The UFMPCR-based BCOR alteration detection assay was composed of reagents and primers for BCOR ITD, BCOR-CCNB3, BCOR-MAML3, YWHAE-NUTM2 and an internal reference. The reaction process was illustrated in Fig. 1A. In brief, the M13F (M13R for the reference gene) adapter sequence was added to each forward primer at the 5' end. In the first cycles, the chimeric primers initiated PCR amplification. Then, the excess FAM-M13F (VIC-M13R for the reference gene) universal primer bound to the initial amplification products and maintained subsequent PCR cycles. The PCR products were diluted and electrophoretically separated with a 3500 genetic analyzer. Amplification targets were analyzed based on fragment size and fluorescence color (wavelength). To control RNA quality, the expression of HPRT1 gene was selected as an internal reference.

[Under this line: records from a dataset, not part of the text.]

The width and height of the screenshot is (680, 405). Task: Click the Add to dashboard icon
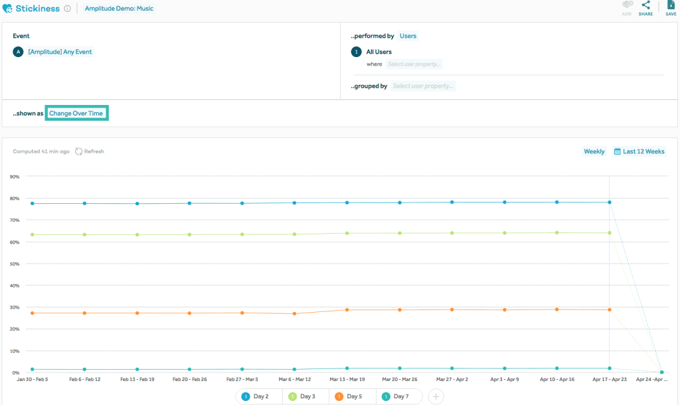click(626, 5)
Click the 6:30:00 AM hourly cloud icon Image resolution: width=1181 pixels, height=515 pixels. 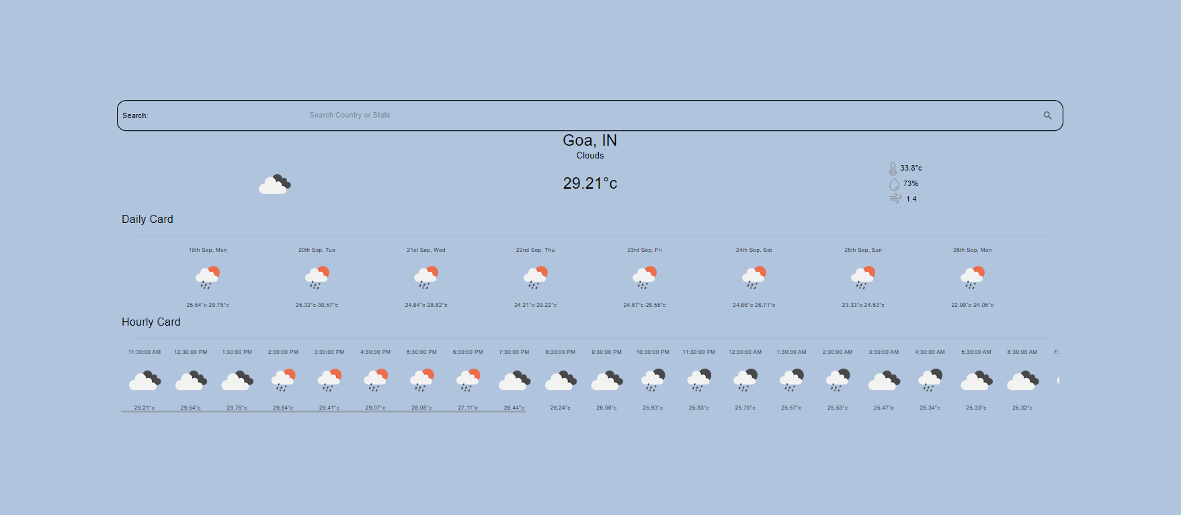(1022, 381)
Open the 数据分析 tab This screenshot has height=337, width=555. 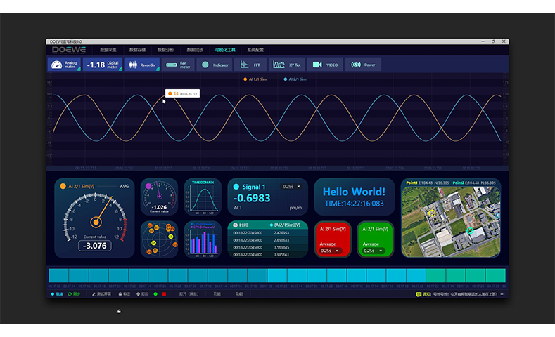click(x=165, y=50)
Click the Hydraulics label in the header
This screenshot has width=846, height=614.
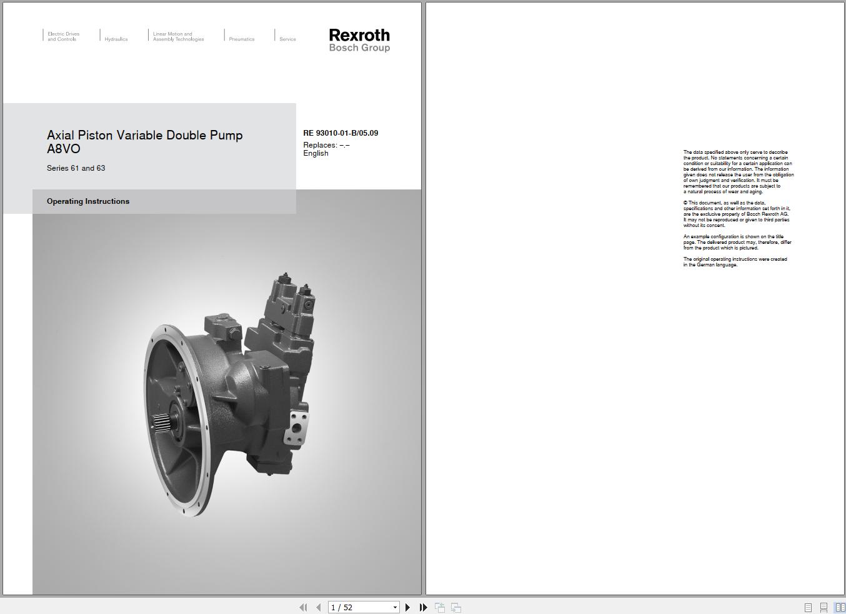[x=116, y=38]
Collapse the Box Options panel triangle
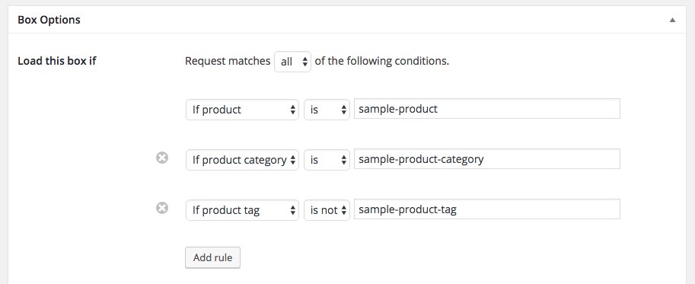Image resolution: width=695 pixels, height=284 pixels. click(672, 20)
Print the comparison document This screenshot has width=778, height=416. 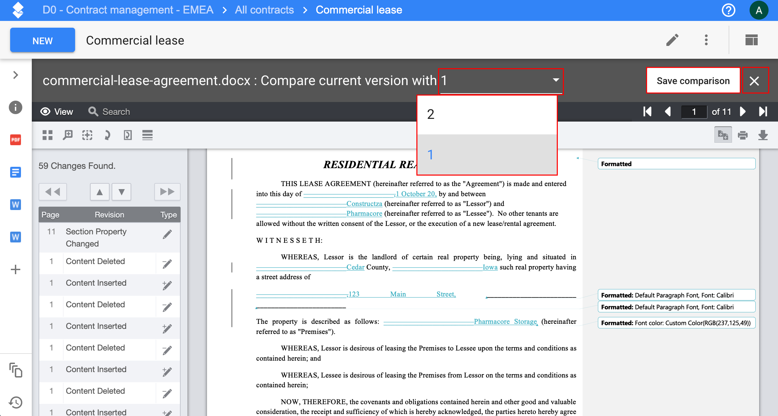pos(743,135)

The assay performance was validated by template standards. Due to the difficulty in evaluating the exact expression level of fusion genes in tumor samples, fusion fragments were inserted into the pCMV vector to serve as template standards. As the ITDs occur in the last exon of BCOR gene, human gDNA from FFPE blocks was used as a template standard. Using the protocol described in the material and methods section, the assay could detect stable product peaks that differed by 3 bp from the theoretical value of the target amplicon size (Table 1, Fig. 1B). The above results indicated the successful establishment of a BCOR alteration detection assay based on UFMPCR.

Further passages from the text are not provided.